For many years opioids have been regarded as the “gold standard” in pain management. Initially they were reserved for cancer pain but very quickly they found a role in treating acute and chronic pain. The use of the long-acting products in particular have come under the microscope in the USA and in Europe because of the associated side effects including death from drug overdose. In the USA the estimated with an annual economic toll of chronic pain is between $560 billion to $635 billion.
In the ideal world we would avoid opioids in chronic pain but in practise this is not realistic...
In this month’s edition of “GP Ireland” ( the official publication of the National Association of General Practitioners) Dr. Dominic Hegarty (Clinical Director of Pain Relief Ireland) says that “ In the ideal world we would avoid opioids in chronic pain but in practise this is not realistic, therefore, I would propose, that there are 3 key areas to focus on from an Irish perspective that would help guide good decision making”. These include:
- How determine when to initiate or continue opioid therapy for chronic pain;
- Planning the selection, dosage, duration, follow-up.
- How to Assess Function and Halting Opioids.
It is Dr. Hegarty’s opinion that having an “exit” strategy for concluding opioid therapy is just as important as having a good reason to start an opioid. Setting out and writing down clear outcome “goals” is an important step in the treatment planning. These could include:
30% Improvement in functional ability
While pain relief is essential, the CDC guidelines also that functional goals are likewise important. These functional goals, in fact, may actually be more relevant than numeric pain scales to typical chronic noncancer pain patients. For instance, patients may set goals of being able to walk to the shop or sit comfortably to watch television.

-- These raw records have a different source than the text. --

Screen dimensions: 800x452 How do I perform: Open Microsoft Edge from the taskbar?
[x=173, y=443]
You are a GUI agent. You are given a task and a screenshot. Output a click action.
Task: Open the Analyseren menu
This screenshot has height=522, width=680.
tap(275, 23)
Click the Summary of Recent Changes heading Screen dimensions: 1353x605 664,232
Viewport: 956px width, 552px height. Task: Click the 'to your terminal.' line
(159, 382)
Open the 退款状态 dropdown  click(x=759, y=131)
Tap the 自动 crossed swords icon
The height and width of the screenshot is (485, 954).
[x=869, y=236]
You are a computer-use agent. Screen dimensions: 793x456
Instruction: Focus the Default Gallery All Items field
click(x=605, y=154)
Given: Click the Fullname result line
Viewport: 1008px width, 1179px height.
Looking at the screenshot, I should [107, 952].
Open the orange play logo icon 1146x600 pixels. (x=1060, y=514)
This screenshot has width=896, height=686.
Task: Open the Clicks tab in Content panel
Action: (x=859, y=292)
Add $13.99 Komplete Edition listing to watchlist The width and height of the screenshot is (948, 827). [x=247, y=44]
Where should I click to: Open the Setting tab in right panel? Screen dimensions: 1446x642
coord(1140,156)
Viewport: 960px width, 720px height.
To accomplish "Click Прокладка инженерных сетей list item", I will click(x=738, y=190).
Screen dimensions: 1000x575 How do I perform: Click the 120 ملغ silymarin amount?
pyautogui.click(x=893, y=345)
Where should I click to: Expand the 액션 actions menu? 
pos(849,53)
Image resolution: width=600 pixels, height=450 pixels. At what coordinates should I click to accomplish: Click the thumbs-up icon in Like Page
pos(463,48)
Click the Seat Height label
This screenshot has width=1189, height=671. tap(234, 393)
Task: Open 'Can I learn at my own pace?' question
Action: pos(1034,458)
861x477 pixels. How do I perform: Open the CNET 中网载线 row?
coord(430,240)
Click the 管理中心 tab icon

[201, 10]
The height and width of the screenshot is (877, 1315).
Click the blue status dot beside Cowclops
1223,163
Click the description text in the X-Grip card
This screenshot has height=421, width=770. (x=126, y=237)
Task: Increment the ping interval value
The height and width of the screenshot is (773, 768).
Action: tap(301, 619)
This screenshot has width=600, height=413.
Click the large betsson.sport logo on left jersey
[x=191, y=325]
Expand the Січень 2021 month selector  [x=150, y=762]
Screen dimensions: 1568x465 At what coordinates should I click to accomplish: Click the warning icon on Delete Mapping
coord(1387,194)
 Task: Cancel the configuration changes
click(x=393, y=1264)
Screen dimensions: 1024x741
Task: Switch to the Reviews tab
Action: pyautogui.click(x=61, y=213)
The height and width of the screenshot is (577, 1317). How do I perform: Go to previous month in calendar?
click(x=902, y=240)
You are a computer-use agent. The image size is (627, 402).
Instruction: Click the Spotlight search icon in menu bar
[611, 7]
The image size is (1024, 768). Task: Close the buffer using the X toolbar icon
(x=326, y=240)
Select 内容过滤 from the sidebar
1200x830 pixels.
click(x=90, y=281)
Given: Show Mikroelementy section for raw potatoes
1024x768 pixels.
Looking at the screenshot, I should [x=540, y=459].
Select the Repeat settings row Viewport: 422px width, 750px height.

In the initial days and weeks of opioid therapy, prescribers and patients should discuss whether opioids are helping the patients meet their goals.
Side effects profile
Patients should be alerted to both transient and more persistent side effects. After trying an opioid analgesic for a short period of time, physicians should monitor their patients for side effects and tolerability, and assess whether the opioids have reduced their pain.
When a given opioid analgesic is ineffective or intolerable, clinicians should determine whether another opioid might be more effective or better tolerated. Opioid rotation maybe an important clinical strategy. Guidance with a pain specialist might be useful. In other cases, patients may decide to continue with nonopioid analgesics, nonpharmacological pain options, or other techniques such as interventional pain therapies and device based therapies. Particularly challenging cases may be referred to a pain specialist.
Opioids are valuable and useful tools to help individuals deal with pain. The recent media reports, with alarming reports of widespread abuse and misuse have caused many clinicians to limit their prescribing of opioids or to make opioids “off limits” as a pain control option. In reality, opioid therapy is often appropriate for a subset of pain patients. However, GP’s should be clinically prudent and weigh up all pain control options when they try to offer the best pain management regime for their patient.